Former president Donald Trump is lashing out at religious conservatives who have declined to endorse his third presidential campaign, calling them “disloyal. The rage-filled criticism comes just days before Donald Trump hosts his first 2024 event in South Carolina, a state whose evangelical population has long played a critical role in its presidential primary.

“Nobody has ever done more for Right to Life than Donald Trump. I put three Supreme Court justices, who all voted, and they got something that they’ve been fighting for 64 years, for many, many years,’” Trump told conservative journalist David Brody in a podcast interview Monday, referring to the Supreme Court’s overturning of federal abortion rights in Dobbs v.

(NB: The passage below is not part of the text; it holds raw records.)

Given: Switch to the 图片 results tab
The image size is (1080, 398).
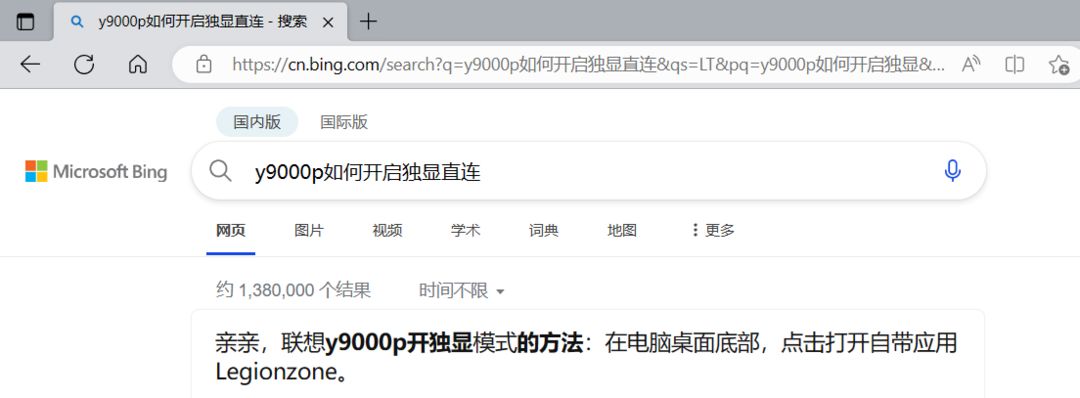Looking at the screenshot, I should click(x=309, y=231).
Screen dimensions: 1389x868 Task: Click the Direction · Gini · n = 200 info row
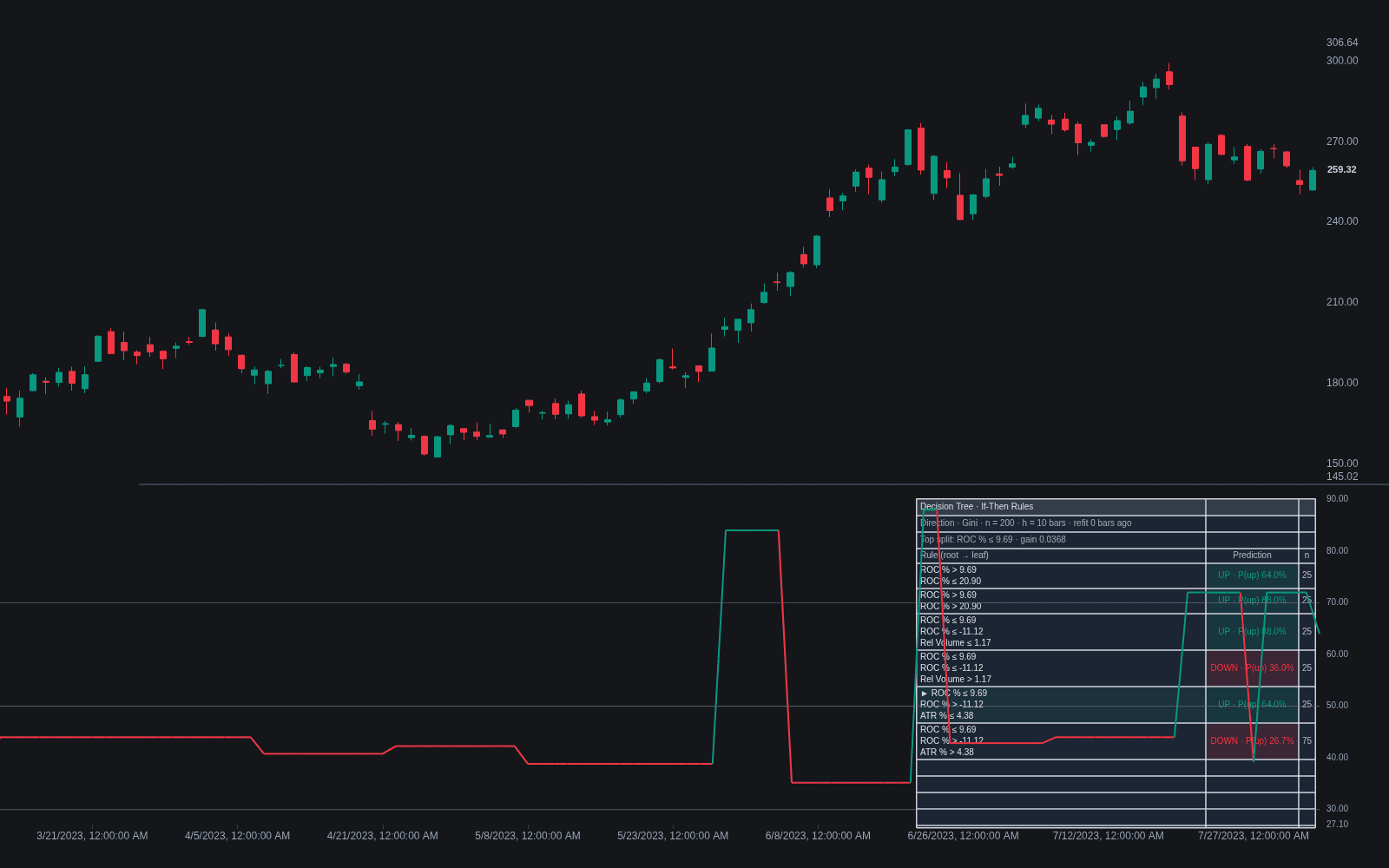pyautogui.click(x=1061, y=523)
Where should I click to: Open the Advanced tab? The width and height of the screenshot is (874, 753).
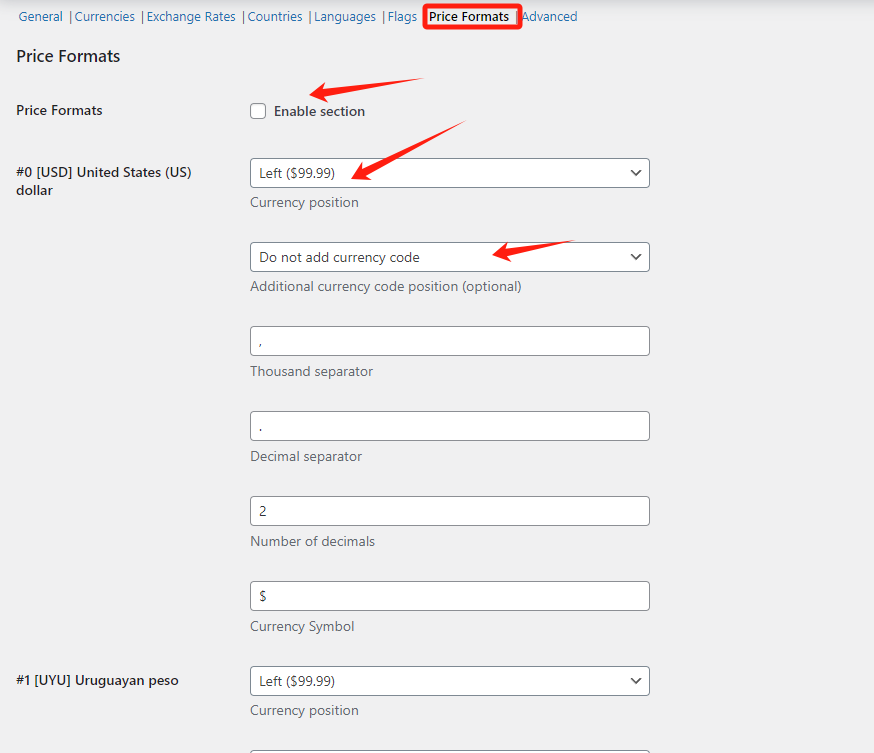[549, 17]
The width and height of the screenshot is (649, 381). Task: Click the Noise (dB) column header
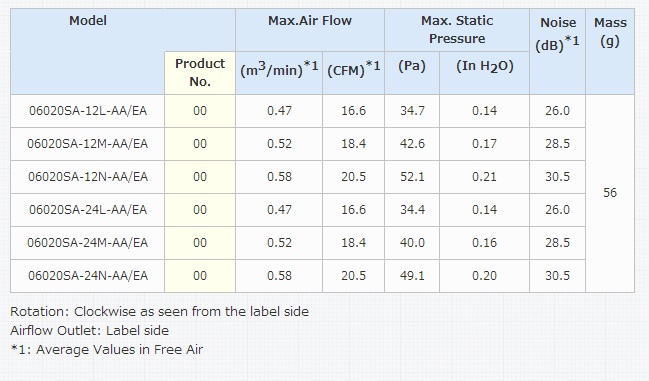pos(558,34)
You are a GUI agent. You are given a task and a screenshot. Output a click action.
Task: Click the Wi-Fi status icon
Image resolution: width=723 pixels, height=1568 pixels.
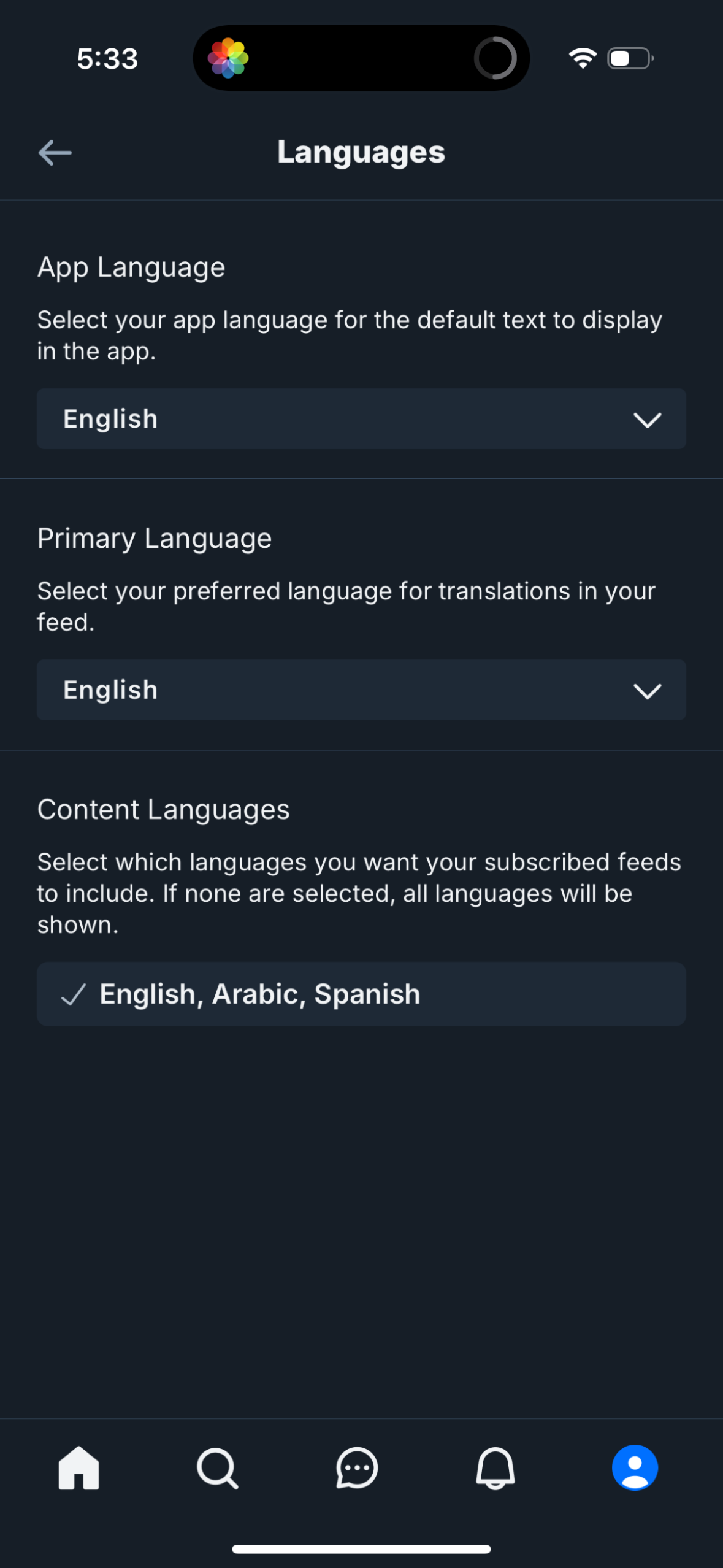pos(581,57)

Jackson Women’s Health Organization decision last summer.

“There’s great disloyalty in the world of politics and that’s a sign of disloyalty,” Trump said, bemoaning evangelical leaders who have turned their backs on him.

Trump’s comments were the latest in a series of bewildering remarks he’s made about one of the most critical voting blocs in a Republican primary.

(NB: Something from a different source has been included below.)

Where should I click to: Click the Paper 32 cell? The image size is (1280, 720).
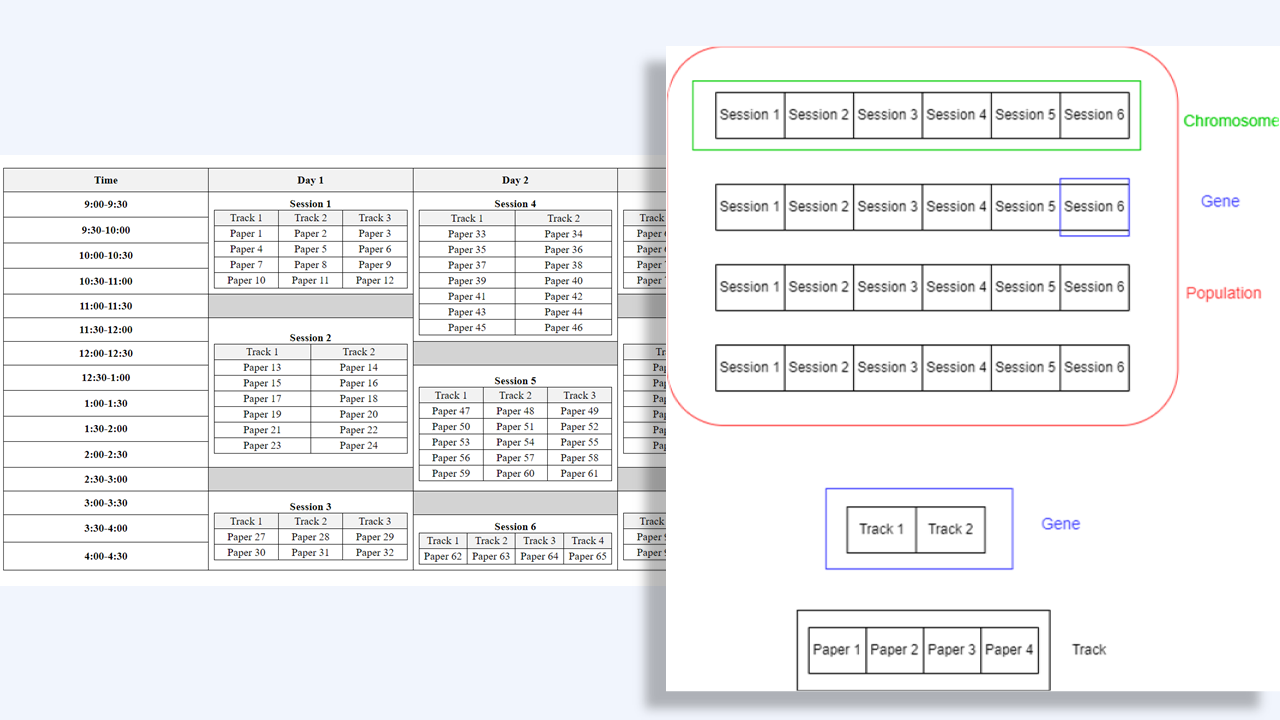(375, 553)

Earlier this month, the former president also criticized abortion opponents on his Truth Social platform for losing “large numbers of voters” in the 2022 midterm elections, “especially those that firmly insisted on No Exceptions, even in the case of Rape, Incest, or Life of the Mother.”

Trump’s complaints about evangelicals and abortion opponents have baffled allies and advisers who recognize the crucial role both groups play in the conservative ecosystem and their sway in presidential primaries – a dynamic the former president is seemingly well aware of.

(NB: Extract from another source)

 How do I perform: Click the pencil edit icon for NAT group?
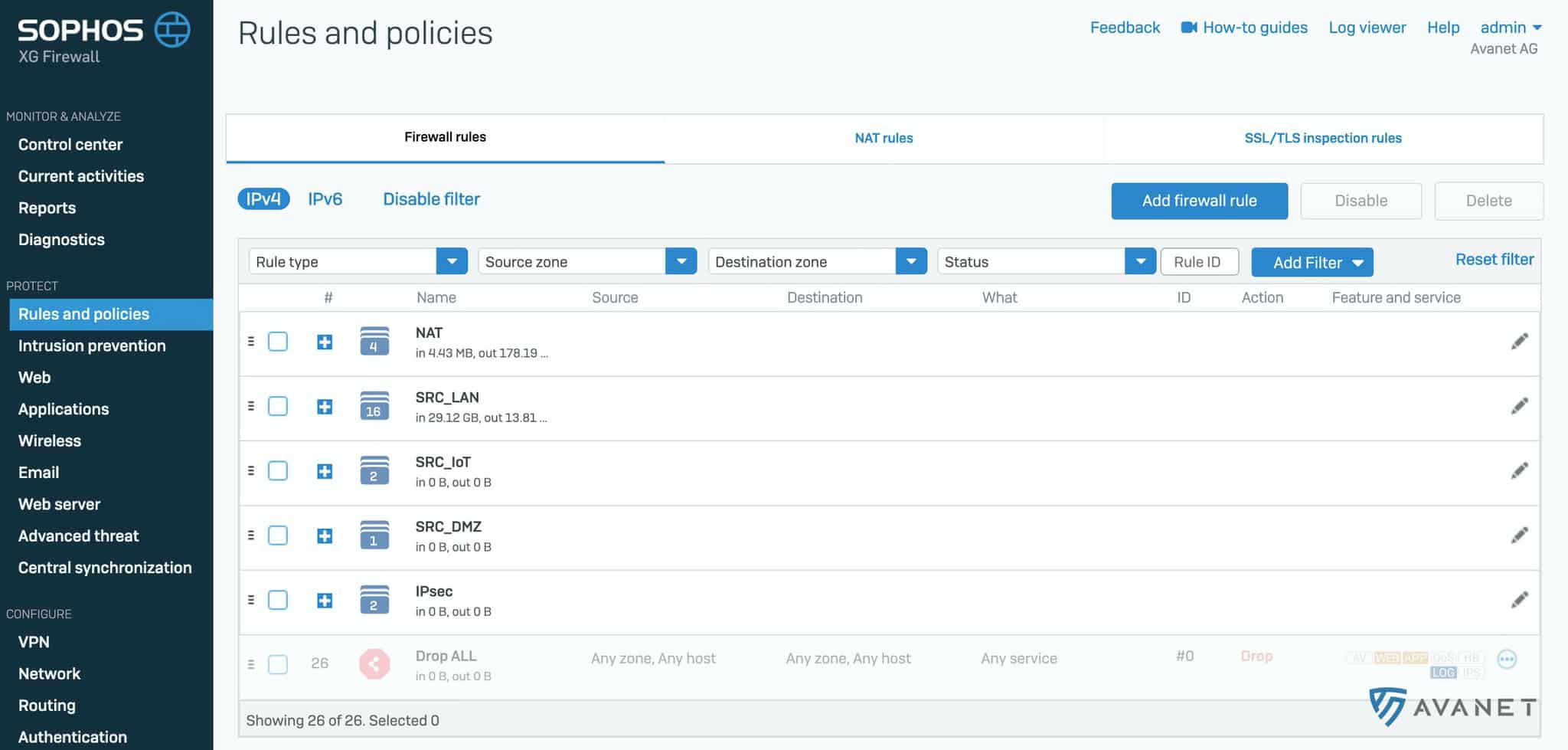coord(1519,342)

“There’s no path to the nomination without winning the evangelical vote. Nobody knows that better than President Trump because, to the surprise of almost everyone, he won their support in 2016,” said Ralph Reed, executive director of the Faith & Freedom Coalition, who has long been close to the former president, according to CNN.

“He’s going to get a very fair hearing from voters of faith. But this will be a contested primary with a lot of pro-life candidates and all of them will get to make their case. No one should assume the evangelical vote is spoken for or foreclosed to them,” Reed added, the network reported.

Other evangelical leaders have already begun publicly distancing themselves from Trump, worried that he won’t be as electable as other Republicans against President Joe Biden.

“It’s time to turn the page. America must move on. Walk off the stage with class,” tweeted Bob Vander Plaats, president and CEO of the Family Leader.